Set to get a public airing at the upcoming Frankfurt motor show, the compact new two-door is said by Mini to offer a "window into how pure-electric, day-to-day mobility might look in the years ahead".
Combining many of the classic Mini design elements and proportions used by the third-generation of the modern-day Cooper hardtop together with newly developed cues conceived around the new four-seater's battery propelled driveline and the optimisation of its aerodynamic properties, the Mini Electric Concept is meant to provide the first tacit clues to the size and appearance of the BMW Group owned car maker's first series production electric car due out in 2019.
"The systematic electrification of the brand and product portfolio is a mainstay of the BMW Group's Number One Next strategy," said BMW chairman, Harald Krüger, adding, "The Mini Electric Concept offers a preview of the all-electric production vehicle.
Krüger, who has also announced plans for an electric version of the BMW X3 as part of a program that will see the BMW Group electrify exiting models alongside its offerings from its dedicated i electric car brand, hints at larger electric car plans for the Mini brand in coming years, saying, "Mini and electrification make a perfect match."
Billing its latest concept car as a pure design exercise, Mini has released no details to the Mini Electric Concept's driveline, power output, battery capacity or chassis set-up, saying only, "The responsive drive system, sublimely judged suspension tuning and use of aerodynamic add-ons produce driving dynamics very much in the Mini mould and a fine operating range. It all comes together to make the MINI Electric Concept a highly attractive, zero-emission solution to the current challenges facing personal mobility in our cities and their surroundings."

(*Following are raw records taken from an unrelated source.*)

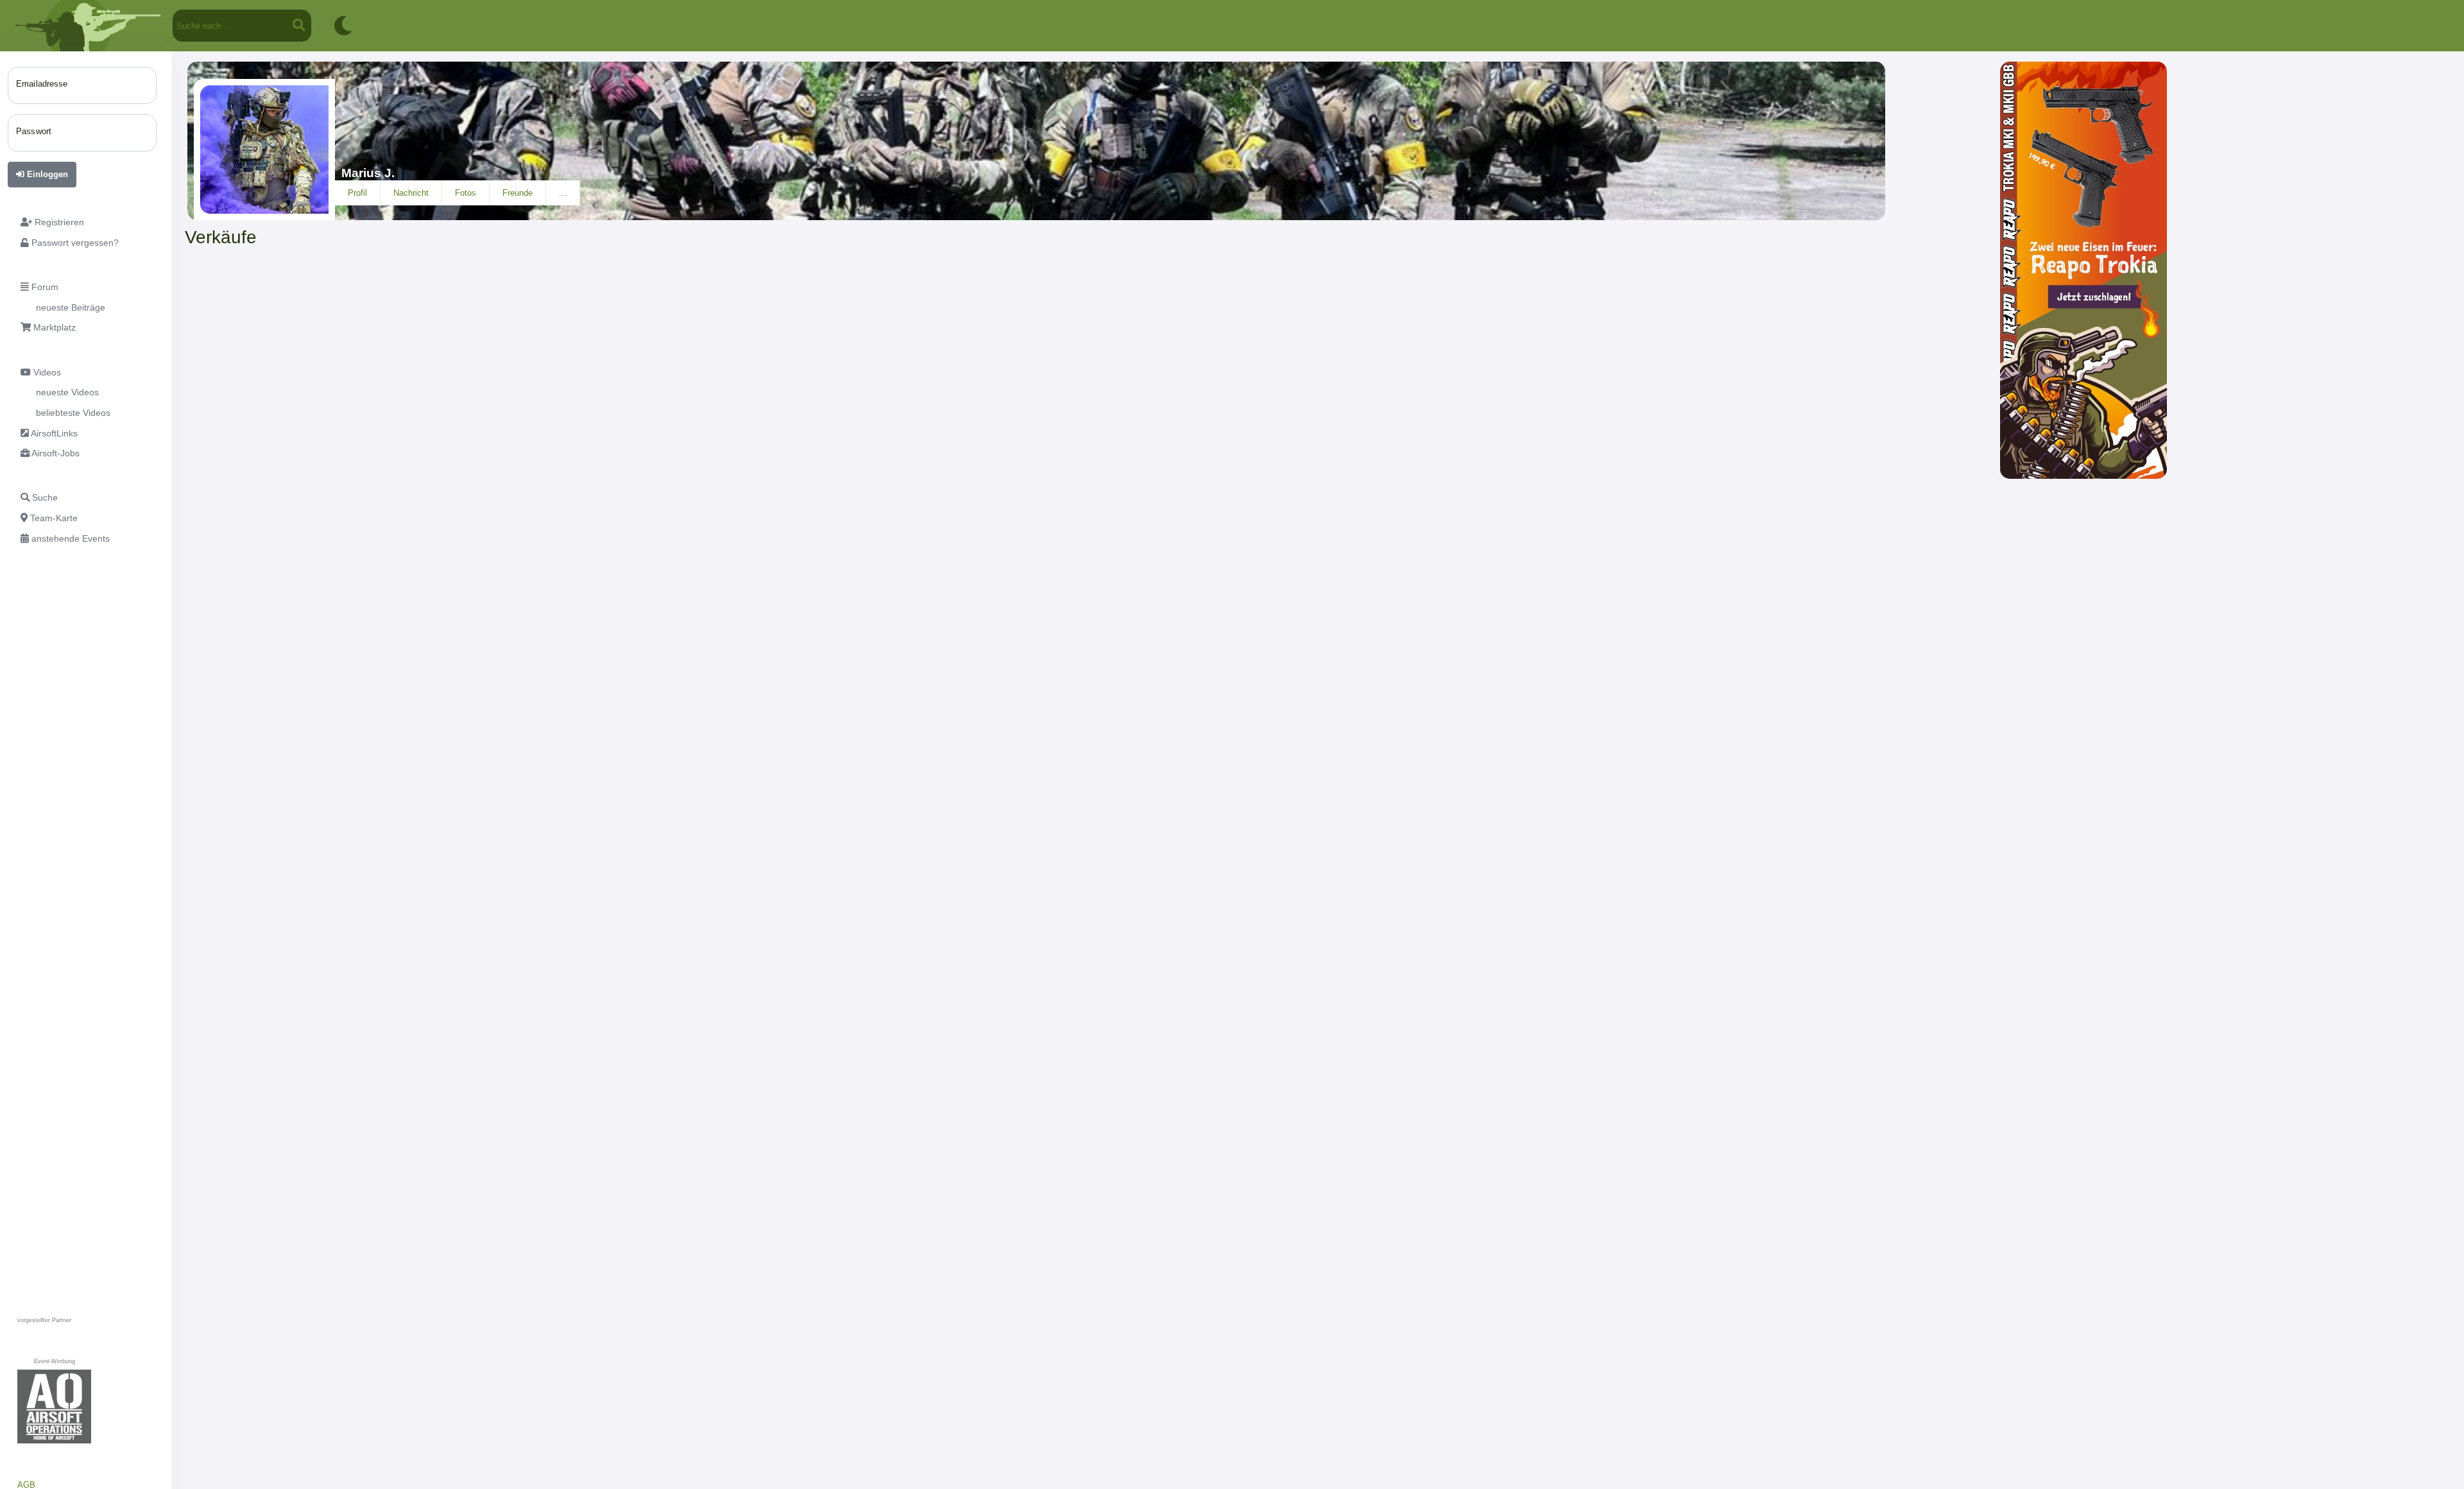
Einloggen (46, 174)
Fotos (465, 193)
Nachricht (411, 193)
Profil (357, 193)
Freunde (517, 193)
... (563, 193)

However, officials from the traditional British car maker suggest the production version of the new car will borrow electric drive technology from the newly facelifted BMW i3, with a front-mounted electric motor providing direct drive to the front wheels and a lithium ion battery pack mounted within its centre tunnel and underneath the rear seat in the place taken up by the fuel tank on combustion engine versions of the Cooper hardtop.
Further details remain scarce, though it is expected to deliver an overall range in the region of the 94Ah version of the rear-wheel drive i3, which delivers a claimed 300km range between recharging on the current European test cycle.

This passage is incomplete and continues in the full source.